--- Exercise input Enclosed Below ---

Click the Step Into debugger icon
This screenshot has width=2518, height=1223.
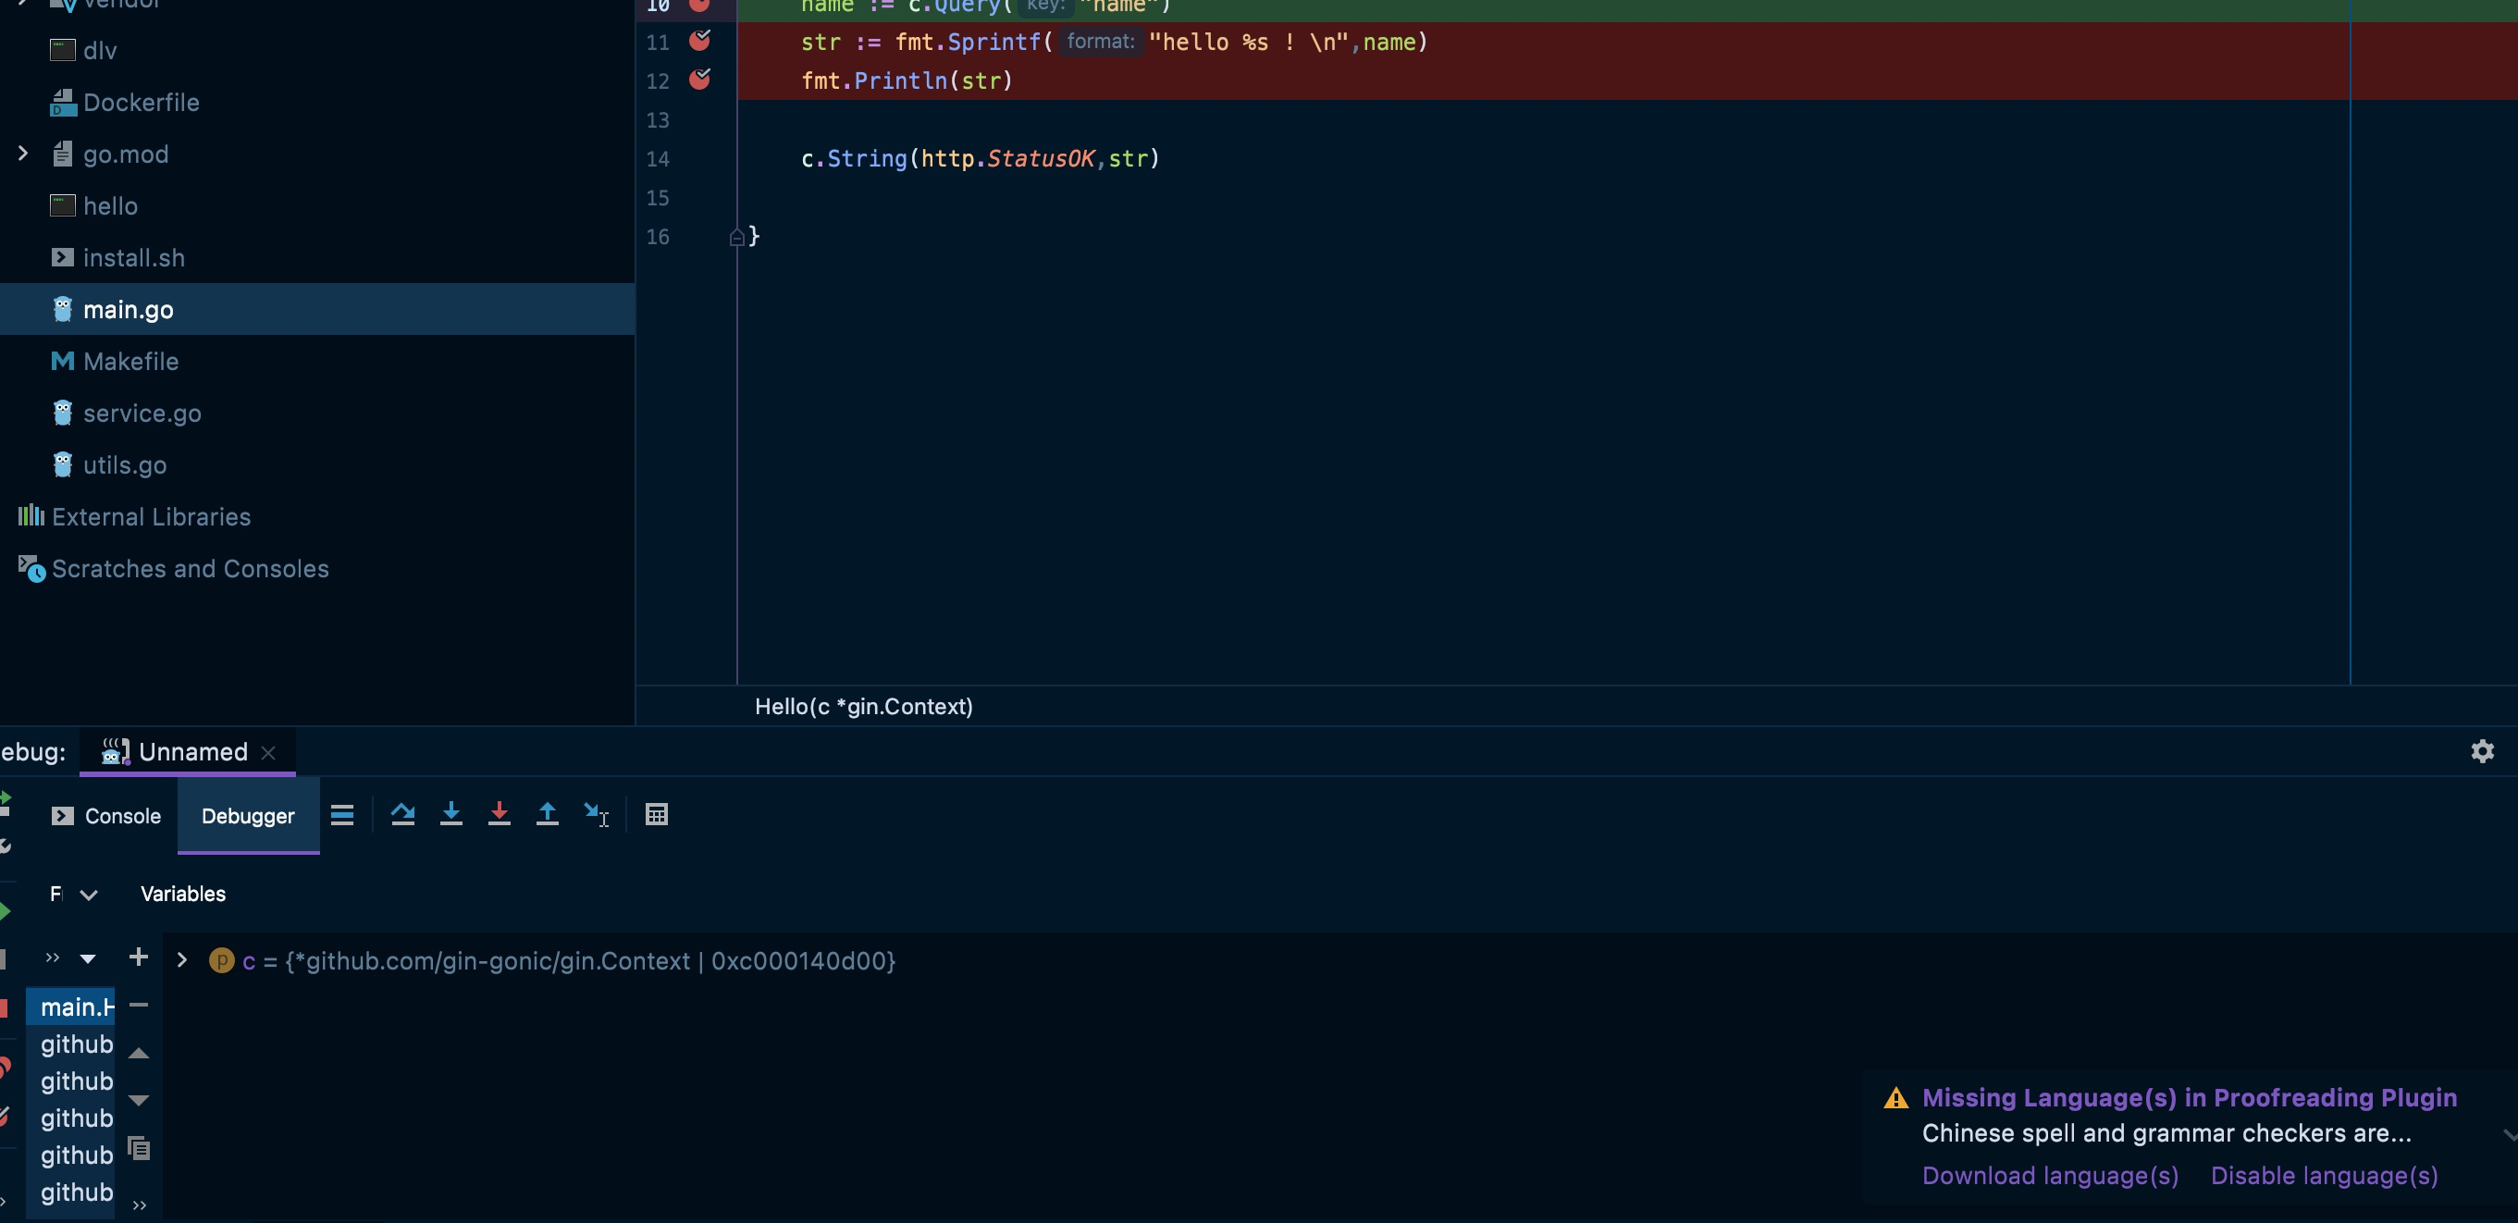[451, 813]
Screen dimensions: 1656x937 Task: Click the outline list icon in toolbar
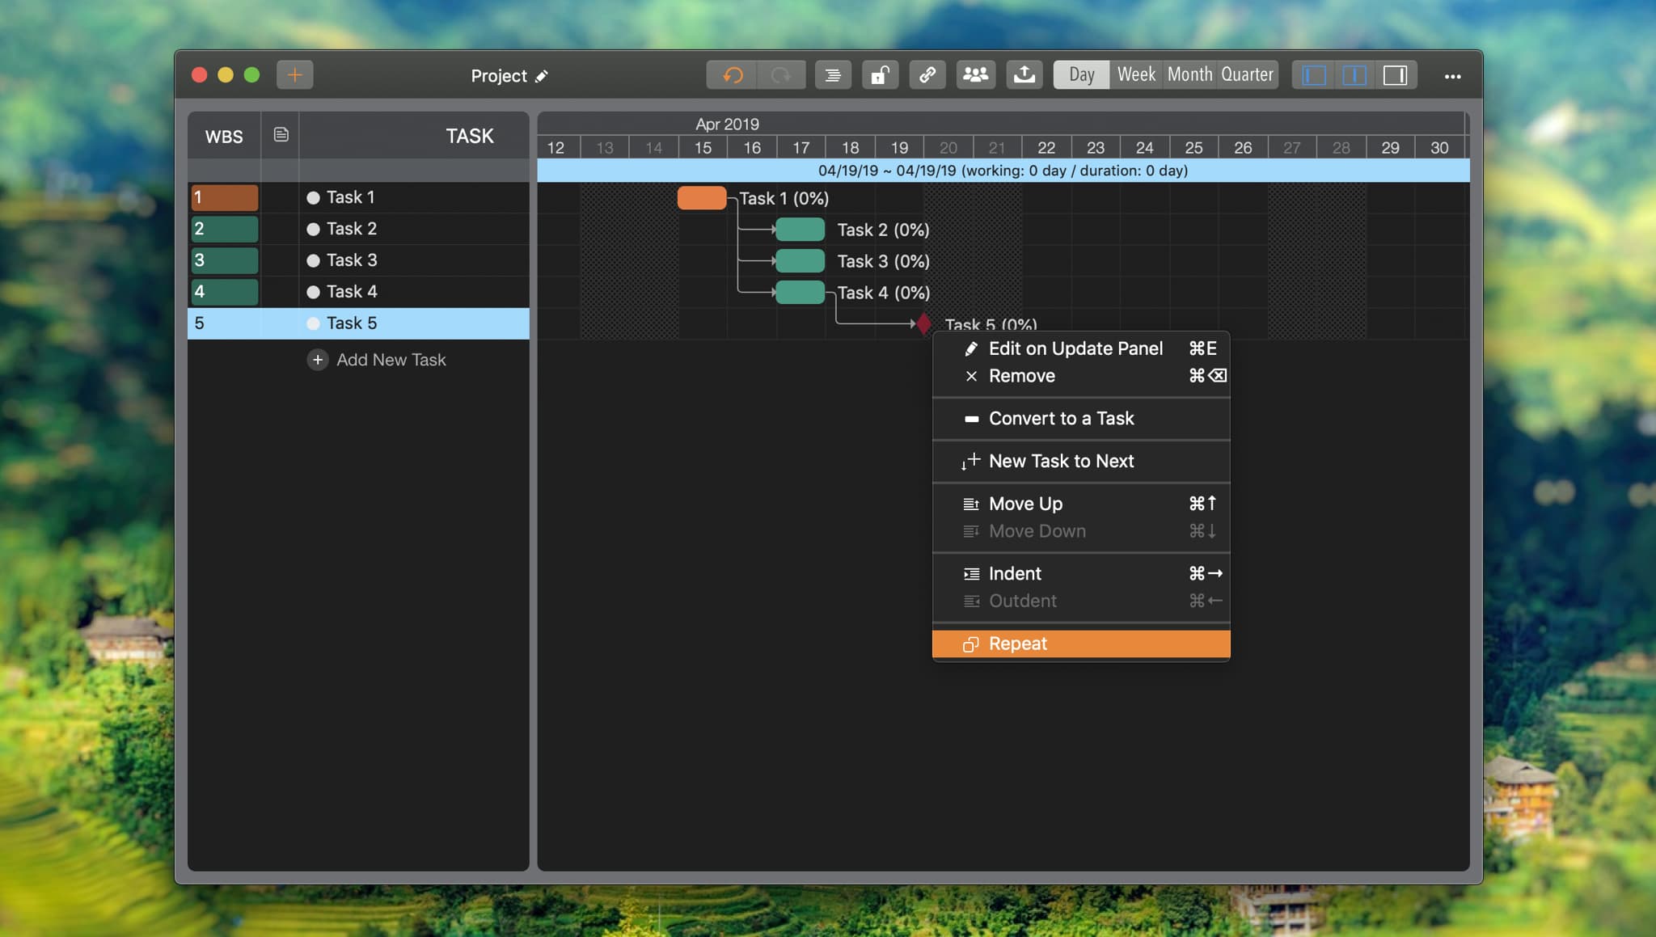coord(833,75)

--- End of Enclosed Exercise input ---

* Try it:
Would you write out exactly the lines of the data from the one holding "This screenshot has width=2518, height=1223." to the final line, both included, with pictures left out?

* Output of the exercise:
This screenshot has width=2518, height=1223.
[451, 813]
Screen dimensions: 1656x937 Task: Click the outline list icon in toolbar
coord(833,75)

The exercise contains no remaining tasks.